*** Source passage ***

The third explanation begins by noting that people with extreme views tend to have more confidence that they are right and that as people gain confidence, they become more extreme in their beliefs. The intuition here is simple: those who lack confidence, and who are unsure what they should think, tend to moderate their views. It is for this reason that cautious people, not knowing what to do, are likely to choose the midpoint between relevant extremes. But if other people seem to share one's view, that person is likely to become more confident that that view is right – and hence to move in a more extreme direction.
We can easily see how the third explanation might apply to outrage in particular. Someone has done something that seems wrong. It might be a spouse, who has spoken unkindly, rudely, or cruelly. It might be an employer, who has exceeded the appropriate bounds in one or another way. It might be a corporation. It might be a public official. If people are asked about their reactions in their purely individual capacities, they might think: ‘not good’. But if they are speaking with one another, they might end up confirming one another's initial instincts, leading to greater confidence and eventually to the thought: ‘horrific; intolerable’. A supplemental point involves salience. Discussion of bad conduct will heighten people's attention to it, leading to more intense reactions. What was once a background fact, or part of life's furniture, might become one of the most important things in the world.
Normalization and categories
Levels of outrage are specific to categories. If someone is very rude on Twitter, at a lunch table, on the highways, in a security line, in a meeting, or in comments on an academic paper, people might see red; it is as if something truly awful has been done. By contrast, some actual crimes (say, shoplifting or in some cases tax evasion) might produce only a modest level of outrage. But on reflection, people would agree that rudeness is less outrageous than criminality (or at least most forms of criminality). In the context of outrage and punishment decisions, our most striking finding is that people's judgments about cases, taken one at a time, are very different from their judgments about the very same cases, taken in the context of a problem from another category (see Sunstein, Reference Sunstein2002).
An example: people were asked to assess a case involving personal injury on a bounded punishment scale and also on a monetary scale. People were also asked to assess a case involving financial injury, again on a bounded punishment scale and on a monetary scale. When the two cases are judged in isolation, the financial injury case receives a more severe rating and a higher monetary award. But when the two cases are seen together, there is a significant ‘judgment shift’, in which people ensure that the financial award is not much higher, and for many respondents is lower, than the personal injury award. In short, people's decisions about the two cases are very different, depending on whether they see the case alone or in the context of a case from another category.

*** End of Source passage ***

◆ Work to complete ◆
(a) For the passage on outrage, state whether each statement agrees with it, answering yes or no and quoting the words that decide it. (i) People who are unsure what to do tend to choose a middle position between extremes. (ii) When judged in isolation, the personal injury case receives the higher monetary award. (iii) Shoplifting is given as a crime that might produce only modest outrage.
(b) Repeat the part of the passage on outrage that opens with the words containing "The third explanation begins" and closes with "more extreme direction.".

*** Collected material ***

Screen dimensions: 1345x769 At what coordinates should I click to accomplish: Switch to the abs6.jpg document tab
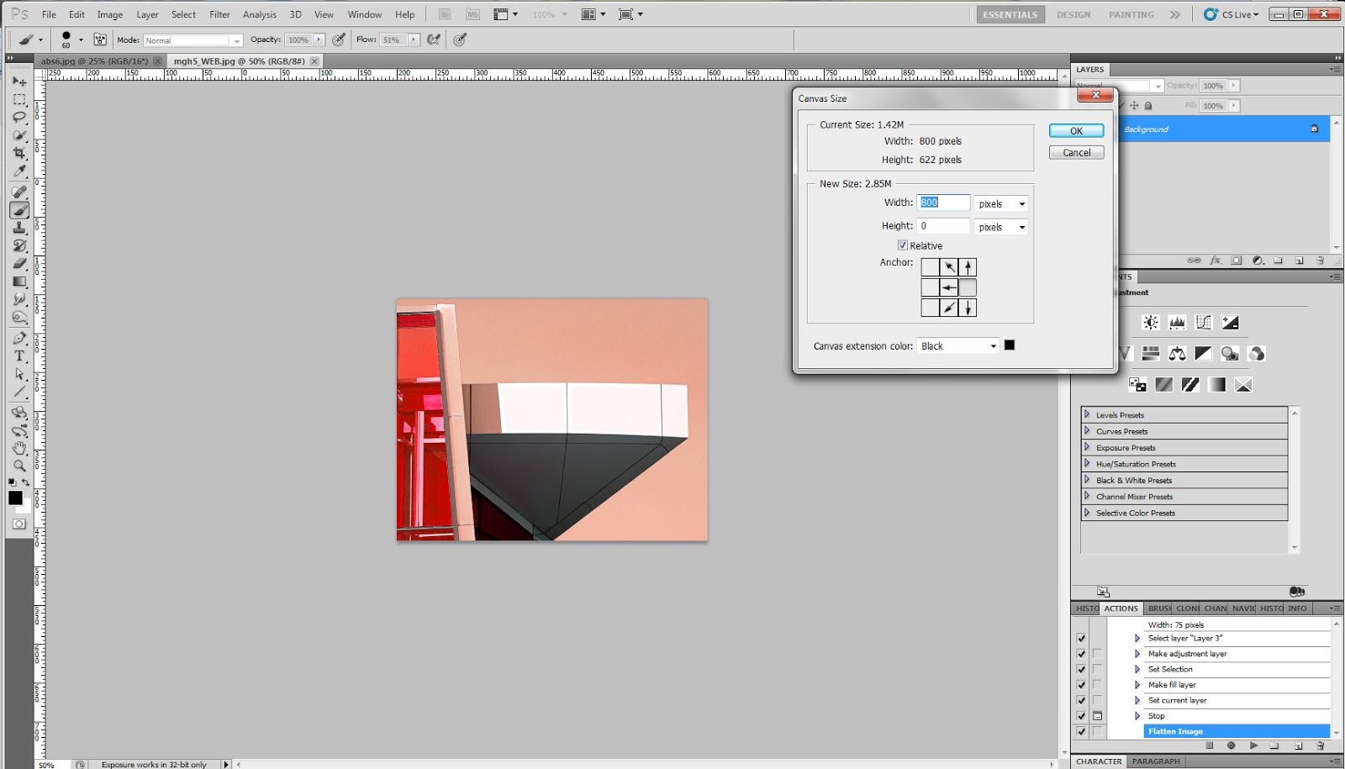coord(94,61)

*** End of Collected material ***

◆ Solutions by task ◆
(a)
(i) Yes: "cautious people, not knowing what to do, are likely to choose the midpoint between relevant extremes."
(ii) No: "When the two cases are judged in isolation, the financial injury case receives a more severe rating and a higher monetary award."
(iii) Yes: "some actual crimes (say, shoplifting or in some cases tax evasion) might produce only a modest level of outrage."

(b)
The third explanation begins by noting that people with extreme views tend to have more confidence that they are right and that as people gain confidence, they become more extreme in their beliefs. The intuition here is simple: those who lack confidence, and who are unsure what they should think, tend to moderate their views. It is for this reason that cautious people, not knowing what to do, are likely to choose the midpoint between relevant extremes. But if other people seem to share one's view, that person is likely to become more confident that that view is right – and hence to move in a more extreme direction.